Phase 2: Structural fallback (when Phase 1 is silent)
When no rule fires and no witness refutes, I compute a few variable-occurrence features of Eq1, for example: does some variable appear exactly once; is the left-hand side a bare variable, a single product, or a nested product. These feed a five-rule heuristic prior:
Q1. bare LHS + a once-occurring variable -> TRUE
Q2. simple LHS + a once-occurring variable -> TRUE
Q3. nested (complex) LHS -> FALSE
Q4. every variable occurs twice or more -> FALSE
Q5. otherwise -> FALSEThe Q-rules are an honest prior, not a proof. They are applied only after Phase 1 produces no verdict, and the cheatsheet says so explicitly so the model does not over-trust them.

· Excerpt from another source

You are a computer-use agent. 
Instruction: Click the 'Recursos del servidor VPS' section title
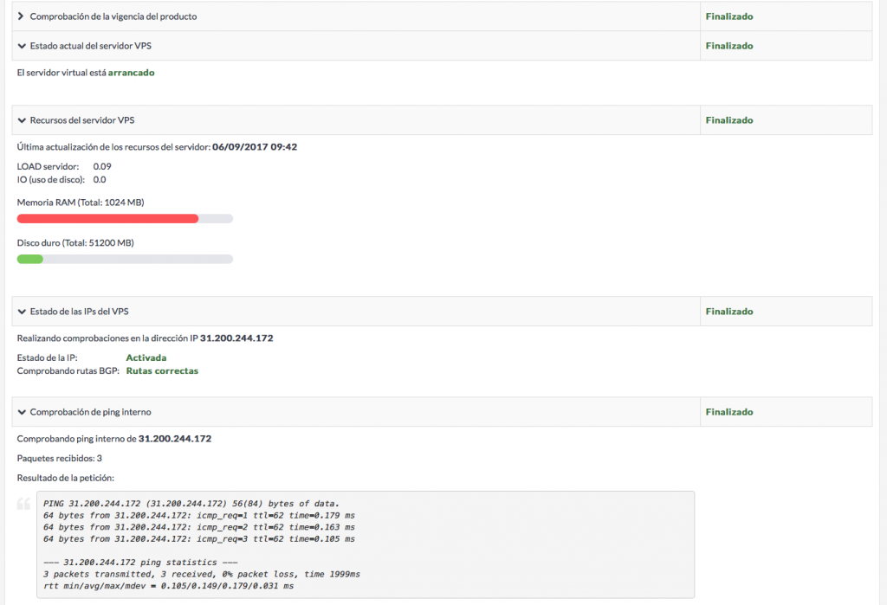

The output contract keeps the model disciplined and cheap: reasoning under 200 words, name the rule that fired, then end with a parseable verdict.
VERDICT: TRUE or VERDICT: FALSE
If TRUE: BASIS: <rule> brief reason.
If FALSE: COUNTEREXAMPLE: <magma + failing assignment>, or BASIS: <fallback>.The Accuracy, Cost, Size Frontier
The design philosophy was to sit on the accuracy-cost-size frontier. Deterministic rules go first because they are cheap and exact when they fire. The witness library is the only "search," and it is tiny and constant-time. The heuristic prior mops up the residual cases without an expensive chain of thought. Everything fits in 7.44 KB.

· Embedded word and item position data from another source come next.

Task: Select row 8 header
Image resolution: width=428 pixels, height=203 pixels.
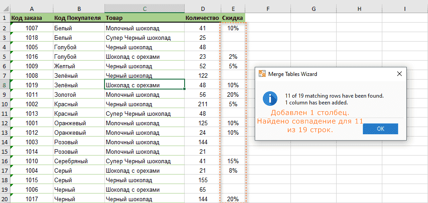Action: click(x=5, y=85)
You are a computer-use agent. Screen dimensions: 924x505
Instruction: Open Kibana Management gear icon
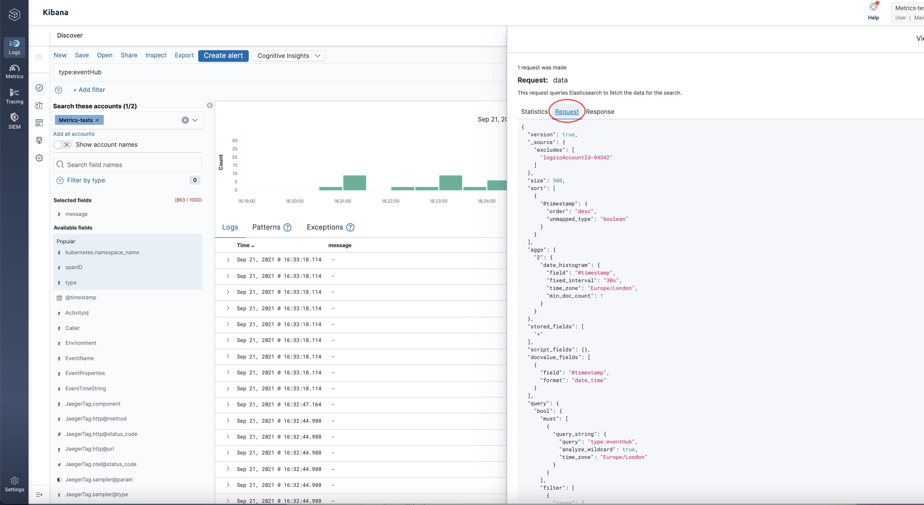click(39, 158)
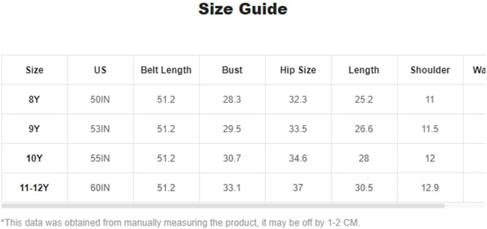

That combination is what produced the result: 29th of 1000+, with an artifact that beat the first-place entry on both axes I care about most: it was smaller (7.44 KB vs 9.83 KB) and cheaper ($0.00037 vs $0.00060 per problem).
The Numbers
On the Stage 1 leaderboard, my submission (EQT01-T00201) scored an overall 60.2% accuracy and 68.3% F1, at 99.7% mean parse success and $0.00037 per problem, all from one 7.44 KB cheatsheet. The per-model, per-difficulty breakdown across the three evaluation models:
| Model | Set | Accuracy | F1 | Parse | Cost |
|---|---|---|---|---|---|
| GPT-OSS 120B | normal | 85.2% | 87.0% | 99.5% | $0.00023 |
| GPT-OSS 120B | hard | 62.7% | 71.1% | 99.8% | $0.00023 |
| GPT-OSS 120B | extra_hard | 36.3% | 52.7% | 99.8% | $0.00025 |
| Gemma 4 31B IT | normal | 78.3% | 81.8% | 100.0% | $0.00047 |
| Gemma 4 31B IT | hard | 61.8% | 71.6% | 100.0% | $0.00046 |
| Gemma 4 31B IT | extra_hard | 44.0% | 61.1% | 100.0% | $0.00047 |
| Llama 3.3 70B | normal | 74.3% | 72.2% | 99.8% | $0.00042 |
| Llama 3.3 70B | hard | 56.2% | 62.4% | 99.5% | $0.00042 |
| Llama 3.3 70B | extra_hard | 43.2% | 55.1% | 99.0% | $0.00040 |
The shape is what I wanted. Strong on the normal set (GPT-OSS-120B at 85.2%), holding on hard, and degrading gracefully on extra_hard, while parse success stays near-perfect (99 to 100%) so the verdicts are almost always machine-readable, at roughly two to five hundredths of a cent per problem. The cheatsheet is model-agnostic: the same 7.44 KB drives all three open models.
Why I Cared
My research is about efficiency times reliability for foundation models, with a deep focus on the reliability of quantized models. This challenge is the same question in a different medium: not "how few bits can hold the weights," but "how few kilobytes of instruction can hold the reasoning." Distilling a decision procedure into a cheatsheet that a small open model can execute, cheaply and correctly, is cost-efficient reasoning made concrete. It is the kind of frontier I keep coming back to.
Stage 1 prompts may be published for community learning, and Stage 2 (harder benchmark, larger cheatsheets) is where this goes next. I am looking forward to it.
Competition: SAIR Foundation Mathematics Distillation Challenge, Equational Theories, Stage 1. Based on Terence Tao's Equational Theories Project.